Mas dentro da escrita “ardilosa” do grande autor britânico, meia palavra basta, especialmente quando apresenta Nellie da seguinte forma: “Faria o papel de homem daquela casa. (...) Quando andava lá por fora, de um lado para o outro, de polainas e calções (...) dir-se-ia antes um jovem gracioso. Mas, ao mesmo tempo, o seu rosto era muito feminino”.
No entanto, seja por que razão for que as mulheres quiseram construir esse refúgio, este não anda muito bem: perambula por lá um insaciável “raposo” que lhes leva as galinhas – e de forma tão arisca e calculada que não há vigília que consiga apanhar o ser que parece quase uma “entidade”.

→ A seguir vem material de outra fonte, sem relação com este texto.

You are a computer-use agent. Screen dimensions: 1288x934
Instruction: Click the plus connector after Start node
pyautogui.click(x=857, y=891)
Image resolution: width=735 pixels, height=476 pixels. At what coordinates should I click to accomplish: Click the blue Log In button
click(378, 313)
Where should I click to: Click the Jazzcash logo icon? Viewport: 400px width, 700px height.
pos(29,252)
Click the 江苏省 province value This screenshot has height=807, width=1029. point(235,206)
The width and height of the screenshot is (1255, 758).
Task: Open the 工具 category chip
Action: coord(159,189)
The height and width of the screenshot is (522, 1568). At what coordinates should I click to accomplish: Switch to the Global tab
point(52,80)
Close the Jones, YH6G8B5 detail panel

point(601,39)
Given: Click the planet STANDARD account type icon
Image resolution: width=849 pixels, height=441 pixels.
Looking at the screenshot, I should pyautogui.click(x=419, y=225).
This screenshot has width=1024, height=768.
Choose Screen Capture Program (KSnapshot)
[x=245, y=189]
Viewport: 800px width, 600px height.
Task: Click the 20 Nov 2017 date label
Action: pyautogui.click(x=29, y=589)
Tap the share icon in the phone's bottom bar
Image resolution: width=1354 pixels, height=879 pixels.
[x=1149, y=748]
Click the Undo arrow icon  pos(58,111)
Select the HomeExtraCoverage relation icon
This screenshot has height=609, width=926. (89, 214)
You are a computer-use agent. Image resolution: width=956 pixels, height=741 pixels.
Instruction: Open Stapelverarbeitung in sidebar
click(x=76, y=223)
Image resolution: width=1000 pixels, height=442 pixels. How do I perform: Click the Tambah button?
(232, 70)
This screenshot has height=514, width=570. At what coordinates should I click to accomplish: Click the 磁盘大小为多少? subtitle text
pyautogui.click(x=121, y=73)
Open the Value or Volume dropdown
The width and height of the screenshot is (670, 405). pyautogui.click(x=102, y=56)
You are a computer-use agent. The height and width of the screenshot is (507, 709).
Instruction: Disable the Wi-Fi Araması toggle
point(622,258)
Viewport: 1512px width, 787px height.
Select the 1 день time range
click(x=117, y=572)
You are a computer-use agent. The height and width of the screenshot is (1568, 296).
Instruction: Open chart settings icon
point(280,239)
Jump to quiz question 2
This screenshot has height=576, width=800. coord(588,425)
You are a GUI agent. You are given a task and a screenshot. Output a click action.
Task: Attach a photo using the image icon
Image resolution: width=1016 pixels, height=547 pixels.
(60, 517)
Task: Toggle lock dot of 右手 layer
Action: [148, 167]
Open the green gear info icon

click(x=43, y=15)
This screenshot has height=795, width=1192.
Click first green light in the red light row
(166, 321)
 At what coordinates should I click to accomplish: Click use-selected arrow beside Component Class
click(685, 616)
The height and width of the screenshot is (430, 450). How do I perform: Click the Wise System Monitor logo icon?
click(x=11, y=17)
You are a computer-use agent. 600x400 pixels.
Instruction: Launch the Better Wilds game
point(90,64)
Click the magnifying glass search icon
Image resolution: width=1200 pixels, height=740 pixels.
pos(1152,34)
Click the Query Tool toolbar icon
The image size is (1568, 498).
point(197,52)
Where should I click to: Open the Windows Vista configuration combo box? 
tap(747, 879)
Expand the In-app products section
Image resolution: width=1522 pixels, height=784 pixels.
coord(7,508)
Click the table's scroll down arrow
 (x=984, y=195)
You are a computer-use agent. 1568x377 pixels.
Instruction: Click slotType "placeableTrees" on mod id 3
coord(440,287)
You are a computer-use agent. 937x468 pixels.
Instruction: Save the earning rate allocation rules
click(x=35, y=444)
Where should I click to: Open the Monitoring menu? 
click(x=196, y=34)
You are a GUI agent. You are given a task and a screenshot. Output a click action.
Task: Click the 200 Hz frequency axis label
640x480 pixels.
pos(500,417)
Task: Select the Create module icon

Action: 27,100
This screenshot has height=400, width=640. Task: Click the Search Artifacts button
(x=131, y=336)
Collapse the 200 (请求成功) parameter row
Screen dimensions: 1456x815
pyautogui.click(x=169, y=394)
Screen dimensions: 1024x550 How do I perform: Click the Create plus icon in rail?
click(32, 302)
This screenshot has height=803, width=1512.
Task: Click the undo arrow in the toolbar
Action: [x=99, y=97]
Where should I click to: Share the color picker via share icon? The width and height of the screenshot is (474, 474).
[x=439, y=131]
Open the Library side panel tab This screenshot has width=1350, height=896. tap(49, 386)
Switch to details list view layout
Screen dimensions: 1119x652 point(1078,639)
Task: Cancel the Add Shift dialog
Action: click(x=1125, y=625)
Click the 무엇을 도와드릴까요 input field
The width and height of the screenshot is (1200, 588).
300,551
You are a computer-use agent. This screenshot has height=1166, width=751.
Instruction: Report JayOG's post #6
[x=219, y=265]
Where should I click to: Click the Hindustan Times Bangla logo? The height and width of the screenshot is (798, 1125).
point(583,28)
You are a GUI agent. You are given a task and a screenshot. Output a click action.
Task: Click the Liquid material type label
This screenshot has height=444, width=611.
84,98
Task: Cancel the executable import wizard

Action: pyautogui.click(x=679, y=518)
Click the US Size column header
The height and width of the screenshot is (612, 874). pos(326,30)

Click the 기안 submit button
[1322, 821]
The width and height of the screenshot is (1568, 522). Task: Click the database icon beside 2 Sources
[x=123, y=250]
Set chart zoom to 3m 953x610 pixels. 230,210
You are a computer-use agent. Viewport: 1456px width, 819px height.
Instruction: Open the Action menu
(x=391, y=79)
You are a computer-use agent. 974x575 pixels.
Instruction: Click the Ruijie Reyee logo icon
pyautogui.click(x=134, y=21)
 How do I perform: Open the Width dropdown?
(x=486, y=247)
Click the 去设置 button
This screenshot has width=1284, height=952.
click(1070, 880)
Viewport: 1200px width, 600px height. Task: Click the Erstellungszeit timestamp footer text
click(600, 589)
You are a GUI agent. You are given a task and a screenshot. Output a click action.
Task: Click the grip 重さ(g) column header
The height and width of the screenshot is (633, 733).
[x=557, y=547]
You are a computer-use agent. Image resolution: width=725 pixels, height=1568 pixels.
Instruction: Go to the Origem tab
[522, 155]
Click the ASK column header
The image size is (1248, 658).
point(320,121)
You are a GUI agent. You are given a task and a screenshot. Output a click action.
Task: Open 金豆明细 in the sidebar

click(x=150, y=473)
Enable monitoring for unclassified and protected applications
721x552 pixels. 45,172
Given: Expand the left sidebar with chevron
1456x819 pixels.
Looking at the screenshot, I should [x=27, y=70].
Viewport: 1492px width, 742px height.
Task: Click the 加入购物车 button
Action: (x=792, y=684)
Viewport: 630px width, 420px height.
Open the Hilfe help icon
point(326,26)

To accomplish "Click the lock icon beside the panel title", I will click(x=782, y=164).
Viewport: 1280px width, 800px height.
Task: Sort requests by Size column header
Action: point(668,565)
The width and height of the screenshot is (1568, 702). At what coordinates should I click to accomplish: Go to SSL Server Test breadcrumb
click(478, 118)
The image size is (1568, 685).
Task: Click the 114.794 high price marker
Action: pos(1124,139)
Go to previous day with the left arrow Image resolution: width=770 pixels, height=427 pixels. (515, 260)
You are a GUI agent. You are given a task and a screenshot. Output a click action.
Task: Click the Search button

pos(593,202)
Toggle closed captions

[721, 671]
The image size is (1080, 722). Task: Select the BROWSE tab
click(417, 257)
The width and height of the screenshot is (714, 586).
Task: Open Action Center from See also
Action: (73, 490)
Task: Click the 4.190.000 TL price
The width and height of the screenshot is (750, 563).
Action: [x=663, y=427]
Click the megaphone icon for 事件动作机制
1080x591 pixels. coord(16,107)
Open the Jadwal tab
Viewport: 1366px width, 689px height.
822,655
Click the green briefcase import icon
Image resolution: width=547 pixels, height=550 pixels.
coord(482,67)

Quando, finalmente e por pura casualidade, March fica frente-a-frente ao animal, o desfecho não é o esperado e ficar imobilizada sem conseguir atirar parece apenas um mau presságio dos problemas – os quais vão aumentar consideravelmente quando um “raposo em pessoa” entra pela casa (e pela relação delas) adentro. Trata-se do neto do antigo dono, Henry, que andou na guerra e não sabia que a casa tinha sido vendida. O erro que elas cometem é fatal: convidam o homem para pernoitar.
A descrição é esta: “... o rapaz sentado diante do fogo (...) exalava um odor indeterminado (..) indefinível, mas que fazia lembrar o de um animal selvagem. March não mais tentou escapar-lhe. Estava quieta e suavemente sossegada no seu canto como um animal passivo no fundo da toca”.
Lawrence tem a partir daí, utilizando a ambiguidade mas também a força de Nellie, a desenvoltura dele e a guerra aberta com Jill, farto material para subtilmente falar de um dos seus temas, a sexualidade, que por vezes surge de maneira irónica – mas cuja história também não deixa de assumir contornos de tragédia.
Para essa narrativa, cuja versão final foi publicada em 1922, chama atenção a atualidade com que o autor britânico trabalha com as dinâmicas de género.